# WORK REQUEST
All that is needed is the listing, given back exactly.

# RECORDED INFORMATION
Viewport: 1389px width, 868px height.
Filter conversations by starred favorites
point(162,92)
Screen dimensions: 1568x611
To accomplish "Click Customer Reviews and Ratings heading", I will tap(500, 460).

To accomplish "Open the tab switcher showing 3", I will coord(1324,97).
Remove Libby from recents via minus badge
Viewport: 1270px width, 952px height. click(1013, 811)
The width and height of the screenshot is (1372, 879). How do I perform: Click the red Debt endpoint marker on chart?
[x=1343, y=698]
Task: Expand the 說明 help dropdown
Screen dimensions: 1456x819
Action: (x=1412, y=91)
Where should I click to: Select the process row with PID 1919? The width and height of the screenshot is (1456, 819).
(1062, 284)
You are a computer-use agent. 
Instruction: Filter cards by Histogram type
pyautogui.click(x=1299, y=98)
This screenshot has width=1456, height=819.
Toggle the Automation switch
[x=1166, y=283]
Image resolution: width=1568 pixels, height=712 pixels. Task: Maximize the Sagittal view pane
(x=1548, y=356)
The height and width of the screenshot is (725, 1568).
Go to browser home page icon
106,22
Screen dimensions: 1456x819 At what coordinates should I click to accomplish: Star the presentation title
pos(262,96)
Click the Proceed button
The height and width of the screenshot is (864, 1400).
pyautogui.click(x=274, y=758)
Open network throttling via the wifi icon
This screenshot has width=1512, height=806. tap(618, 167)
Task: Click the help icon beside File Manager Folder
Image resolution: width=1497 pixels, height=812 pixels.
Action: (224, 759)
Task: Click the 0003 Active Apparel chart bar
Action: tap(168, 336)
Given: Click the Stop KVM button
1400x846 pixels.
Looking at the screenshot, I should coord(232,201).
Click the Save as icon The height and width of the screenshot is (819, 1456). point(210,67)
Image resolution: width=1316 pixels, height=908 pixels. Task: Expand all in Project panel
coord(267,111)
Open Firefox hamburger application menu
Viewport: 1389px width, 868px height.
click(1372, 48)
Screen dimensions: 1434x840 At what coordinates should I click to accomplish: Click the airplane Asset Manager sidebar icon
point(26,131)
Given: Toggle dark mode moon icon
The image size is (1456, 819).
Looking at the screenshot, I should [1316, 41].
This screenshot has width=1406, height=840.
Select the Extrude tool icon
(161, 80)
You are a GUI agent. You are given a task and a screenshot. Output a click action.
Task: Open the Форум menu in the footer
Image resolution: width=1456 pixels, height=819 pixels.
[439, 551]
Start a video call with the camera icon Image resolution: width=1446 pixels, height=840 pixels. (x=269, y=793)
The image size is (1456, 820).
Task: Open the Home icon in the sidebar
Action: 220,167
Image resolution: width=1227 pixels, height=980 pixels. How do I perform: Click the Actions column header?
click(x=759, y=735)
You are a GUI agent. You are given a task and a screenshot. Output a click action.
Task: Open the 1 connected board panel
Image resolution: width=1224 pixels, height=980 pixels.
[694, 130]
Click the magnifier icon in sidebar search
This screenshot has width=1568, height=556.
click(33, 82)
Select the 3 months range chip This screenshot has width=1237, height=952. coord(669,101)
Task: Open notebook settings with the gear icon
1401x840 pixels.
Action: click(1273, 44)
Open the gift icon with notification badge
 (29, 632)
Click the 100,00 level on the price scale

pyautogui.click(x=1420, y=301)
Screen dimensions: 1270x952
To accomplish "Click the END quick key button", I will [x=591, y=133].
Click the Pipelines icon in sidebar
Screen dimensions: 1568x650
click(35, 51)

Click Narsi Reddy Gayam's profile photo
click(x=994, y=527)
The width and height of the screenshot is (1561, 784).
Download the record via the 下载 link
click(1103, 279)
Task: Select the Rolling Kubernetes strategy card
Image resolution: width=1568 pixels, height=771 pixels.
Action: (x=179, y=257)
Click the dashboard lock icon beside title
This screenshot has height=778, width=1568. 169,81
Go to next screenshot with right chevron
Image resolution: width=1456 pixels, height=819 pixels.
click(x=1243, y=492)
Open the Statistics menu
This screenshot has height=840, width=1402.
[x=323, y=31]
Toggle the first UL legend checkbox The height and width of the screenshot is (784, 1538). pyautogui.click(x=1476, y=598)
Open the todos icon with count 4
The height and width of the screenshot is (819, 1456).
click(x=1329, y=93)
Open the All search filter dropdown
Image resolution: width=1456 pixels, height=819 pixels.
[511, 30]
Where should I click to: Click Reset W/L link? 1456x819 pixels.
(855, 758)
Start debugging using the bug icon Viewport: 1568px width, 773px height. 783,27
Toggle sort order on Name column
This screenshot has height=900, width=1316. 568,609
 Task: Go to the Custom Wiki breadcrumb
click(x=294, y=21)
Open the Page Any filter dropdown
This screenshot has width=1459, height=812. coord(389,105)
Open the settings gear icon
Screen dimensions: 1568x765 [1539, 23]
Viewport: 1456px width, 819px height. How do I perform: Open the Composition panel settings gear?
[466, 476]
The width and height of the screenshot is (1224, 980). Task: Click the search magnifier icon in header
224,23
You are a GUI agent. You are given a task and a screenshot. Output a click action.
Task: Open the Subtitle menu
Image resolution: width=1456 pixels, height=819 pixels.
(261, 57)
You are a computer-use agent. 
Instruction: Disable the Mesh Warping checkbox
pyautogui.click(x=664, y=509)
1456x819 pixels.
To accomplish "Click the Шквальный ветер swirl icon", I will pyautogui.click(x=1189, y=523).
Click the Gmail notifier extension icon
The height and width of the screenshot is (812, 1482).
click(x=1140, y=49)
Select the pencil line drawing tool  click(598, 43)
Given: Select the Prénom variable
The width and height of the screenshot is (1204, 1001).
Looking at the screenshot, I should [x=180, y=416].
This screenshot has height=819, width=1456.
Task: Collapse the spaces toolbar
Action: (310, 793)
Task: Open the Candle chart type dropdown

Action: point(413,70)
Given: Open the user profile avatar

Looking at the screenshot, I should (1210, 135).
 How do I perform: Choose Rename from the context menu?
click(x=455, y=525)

# TASK RESULT
Viewport: 1389px width, 868px height.
Filter conversations by starred favorites
point(162,92)
Screen dimensions: 1568x611
To accomplish "Click Customer Reviews and Ratings heading", I will tap(500, 460).

To accomplish "Open the tab switcher showing 3", I will coord(1324,97).
Remove Libby from recents via minus badge
Viewport: 1270px width, 952px height. click(1013, 811)
The width and height of the screenshot is (1372, 879). How do I perform: Click the red Debt endpoint marker on chart?
[x=1343, y=698]
Task: Expand the 說明 help dropdown
Screen dimensions: 1456x819
Action: (x=1412, y=91)
Where should I click to: Select the process row with PID 1919? The width and height of the screenshot is (1456, 819).
(1062, 284)
You are a computer-use agent. 
Instruction: Filter cards by Histogram type
pyautogui.click(x=1299, y=98)
This screenshot has width=1456, height=819.
Toggle the Automation switch
[x=1166, y=283]
Image resolution: width=1568 pixels, height=712 pixels. Task: Maximize the Sagittal view pane
(x=1548, y=356)
The height and width of the screenshot is (725, 1568).
Go to browser home page icon
106,22
Screen dimensions: 1456x819 At what coordinates should I click to accomplish: Star the presentation title
pos(262,96)
Click the Proceed button
The height and width of the screenshot is (864, 1400).
pyautogui.click(x=274, y=758)
Open network throttling via the wifi icon
This screenshot has width=1512, height=806. tap(618, 167)
Task: Click the help icon beside File Manager Folder
Image resolution: width=1497 pixels, height=812 pixels.
Action: (224, 759)
Task: Click the 0003 Active Apparel chart bar
Action: tap(168, 336)
Given: Click the Stop KVM button
1400x846 pixels.
Looking at the screenshot, I should coord(232,201).
Click the Save as icon The height and width of the screenshot is (819, 1456). point(210,67)
Image resolution: width=1316 pixels, height=908 pixels. Task: Expand all in Project panel
coord(267,111)
Open Firefox hamburger application menu
Viewport: 1389px width, 868px height.
click(1372, 48)
Screen dimensions: 1434x840 At what coordinates should I click to accomplish: Click the airplane Asset Manager sidebar icon
point(26,131)
Given: Toggle dark mode moon icon
The image size is (1456, 819).
Looking at the screenshot, I should [1316, 41].
This screenshot has width=1406, height=840.
Select the Extrude tool icon
(161, 80)
You are a GUI agent. You are given a task and a screenshot. Output a click action.
Task: Open the Форум menu in the footer
Image resolution: width=1456 pixels, height=819 pixels.
[439, 551]
Start a video call with the camera icon Image resolution: width=1446 pixels, height=840 pixels. (x=269, y=793)
The image size is (1456, 820).
Task: Open the Home icon in the sidebar
Action: 220,167
Image resolution: width=1227 pixels, height=980 pixels. How do I perform: Click the Actions column header?
click(x=759, y=735)
You are a GUI agent. You are given a task and a screenshot. Output a click action.
Task: Open the 1 connected board panel
Image resolution: width=1224 pixels, height=980 pixels.
[694, 130]
Click the magnifier icon in sidebar search
This screenshot has width=1568, height=556.
click(33, 82)
Select the 3 months range chip This screenshot has width=1237, height=952. coord(669,101)
Task: Open notebook settings with the gear icon
1401x840 pixels.
Action: click(1273, 44)
Open the gift icon with notification badge
 (29, 632)
Click the 100,00 level on the price scale

pyautogui.click(x=1420, y=301)
Screen dimensions: 1270x952
To accomplish "Click the END quick key button", I will [x=591, y=133].
Click the Pipelines icon in sidebar
Screen dimensions: 1568x650
click(35, 51)

Click Narsi Reddy Gayam's profile photo
click(x=994, y=527)
The width and height of the screenshot is (1561, 784).
Download the record via the 下载 link
click(1103, 279)
Task: Select the Rolling Kubernetes strategy card
Image resolution: width=1568 pixels, height=771 pixels.
Action: (x=179, y=257)
Click the dashboard lock icon beside title
This screenshot has height=778, width=1568. 169,81
Go to next screenshot with right chevron
Image resolution: width=1456 pixels, height=819 pixels.
click(x=1243, y=492)
Open the Statistics menu
This screenshot has height=840, width=1402.
[x=323, y=31]
Toggle the first UL legend checkbox The height and width of the screenshot is (784, 1538). pyautogui.click(x=1476, y=598)
Open the todos icon with count 4
The height and width of the screenshot is (819, 1456).
click(x=1329, y=93)
Open the All search filter dropdown
Image resolution: width=1456 pixels, height=819 pixels.
[511, 30]
Where should I click to: Click Reset W/L link? 1456x819 pixels.
(855, 758)
Start debugging using the bug icon Viewport: 1568px width, 773px height. 783,27
Toggle sort order on Name column
This screenshot has height=900, width=1316. 568,609
 Task: Go to the Custom Wiki breadcrumb
click(x=294, y=21)
Open the Page Any filter dropdown
This screenshot has width=1459, height=812. coord(389,105)
Open the settings gear icon
Screen dimensions: 1568x765 [1539, 23]
Viewport: 1456px width, 819px height. How do I perform: Open the Composition panel settings gear?
[466, 476]
The width and height of the screenshot is (1224, 980). Task: Click the search magnifier icon in header
224,23
You are a GUI agent. You are given a task and a screenshot. Output a click action.
Task: Open the Subtitle menu
Image resolution: width=1456 pixels, height=819 pixels.
(261, 57)
You are a computer-use agent. 
Instruction: Disable the Mesh Warping checkbox
pyautogui.click(x=664, y=509)
1456x819 pixels.
To accomplish "Click the Шквальный ветер swirl icon", I will pyautogui.click(x=1189, y=523).
Click the Gmail notifier extension icon
The height and width of the screenshot is (812, 1482).
click(x=1140, y=49)
Select the pencil line drawing tool  click(598, 43)
Given: Select the Prénom variable
The width and height of the screenshot is (1204, 1001).
Looking at the screenshot, I should [x=180, y=416].
This screenshot has height=819, width=1456.
Task: Collapse the spaces toolbar
Action: (310, 793)
Task: Open the Candle chart type dropdown

Action: point(413,70)
Given: Open the user profile avatar

Looking at the screenshot, I should (1210, 135).
 How do I perform: Choose Rename from the context menu?
click(x=455, y=525)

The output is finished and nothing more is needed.